Lawsuit alleges three McGuffey teachers mocked special-needs students
The mother of a McGuffey School District student whose special needs allegedly were mocked by three teachers in a conversation recorded by mistake is accusing the district of discrimination and other violations of her daughter’s rights in a federal lawsuit.
Beth Suhon of Donegal Township said in a lawsuit filed Sunday in U.S. District Court in Pittsburgh McGuffey officials also improperly terminated a plan granting accommodations for her daughter’s special needs without the family’s consent and failed to conduct appropriate testing to identify learning disabilities that warranted special services.
In February 2015, one of Suhon’s daughter’s teachers left Suhon a voicemail, apparently with two colleagues in the room. After what seemed to be the end of the message, the recording continued. During the ensuing discussion, the three allegedly mocked difficulties faced by Suhon’s daughter, who was in fifth grade at the time, and another student they named.
Speaking Thursday to reporters in the office of her attorney, Noah Geary, Suhon said one of the teachers tried to “reason with me” about the comments in the recording when they spoke over the phone that same day.
“Her response to me was, ‘Have you ever had one of those days?'” Suhon said. “That was her reasoning for making hideous remarks about my child and another special-needs child.”
The recording figured in a due-process complaint decided in September. Michael McElligott, a special-education hearing officer, found the district had discriminated against Suhon’s daughter.
“Anyone listening to the voicemail recording would agree – it is nearly unfathomable, and frankly heartbreaking, to gauge that the speakers on that recording are educators working with 10-year-old children and are particularly discussing some of those children who clearly have significant disabilities,” McElligott wrote.
He noted in his decision that the district had since claimed that the conversation centered on the other student. Yet, he added, district officials failed to correct that supposed misunderstanding in subsequent interactions with Suhon, who contends the teachers were making fun of both children.
Geary also wrote in the complaint that McGuffey officials “failed to appropriately discipline/take appropriate corrective action” against the teachers.
District solicitor John Smart didn’t immediately return a message seeking comment Friday morning.
Suhon and her husband, who has since died, withdrew their daughter from the district and enrolled her in cyberschool for the remainder of that year. They “reluctantly” placed her back in a McGuffey school the following year. She’s now in eighth grade.
As a result of the message, Suhon learned that an education plan created for her daughter in September 2012 under the federal Rehabilitation Act, pertaining to a diagnosis of Turner’s syndrome, a chromosomal disorder that affects a small percentage of women and girls, had been terminated in January 2014, allegedly without the family’s consent.
Geary said Suhon’s daughter was unable to inform her parents the plan had been terminated.
“Nevertheless, in that time period, crossing two school years – which, of course, is an eternity for a child – Beth went to meetings with the teachers and said, we really don’t think this … plan is working very well …,” Geary said. “The teachers never said to Beth, ‘Oh, that’s because we removed it, and here’s why we did that.'”
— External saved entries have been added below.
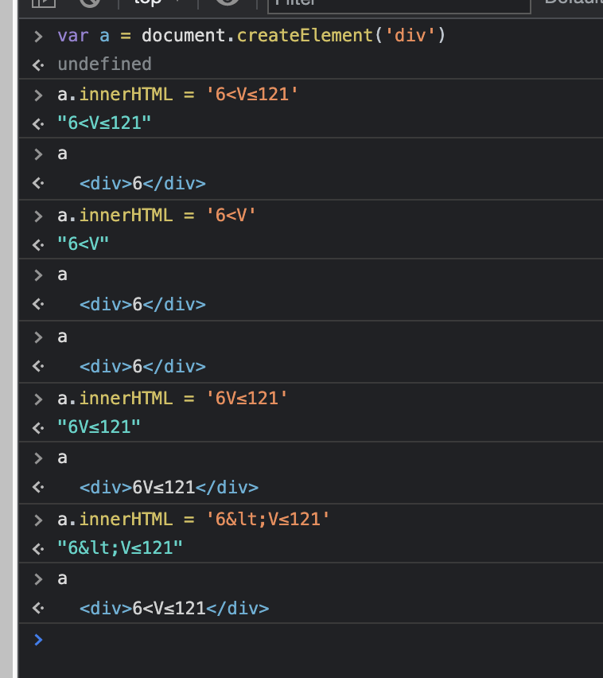Click the clear console icon
603x678 pixels.
pyautogui.click(x=89, y=3)
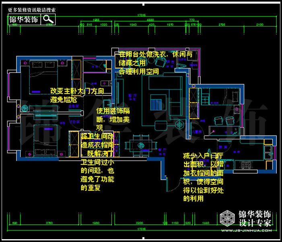Click the magnifier search icon
This screenshot has width=282, height=242.
[49, 19]
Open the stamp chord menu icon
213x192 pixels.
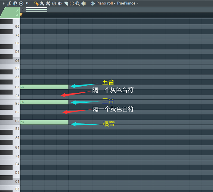pos(21,3)

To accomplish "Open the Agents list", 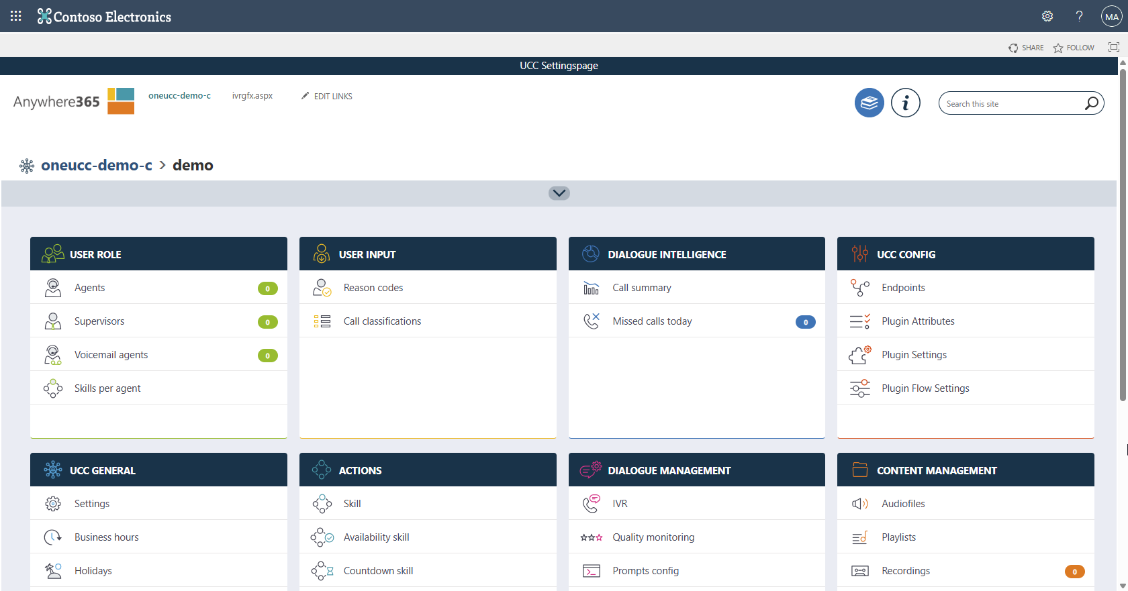I will click(x=90, y=288).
McElligott found the plan wasn’t ended “with deliberate indifference.” He also found in favor of the district on a claim that officials retaliated against Suhon’s daughter and her family.
Suhon’s federal complaint contains claims of retaliation; violations of the Rehabilitation, Americans with Disabilities and Individuals with Disabilities in Education Improvement acts; and denial of her daughter’s constitutional right to an education, along with the discrimination claim. It seeks damages against the district.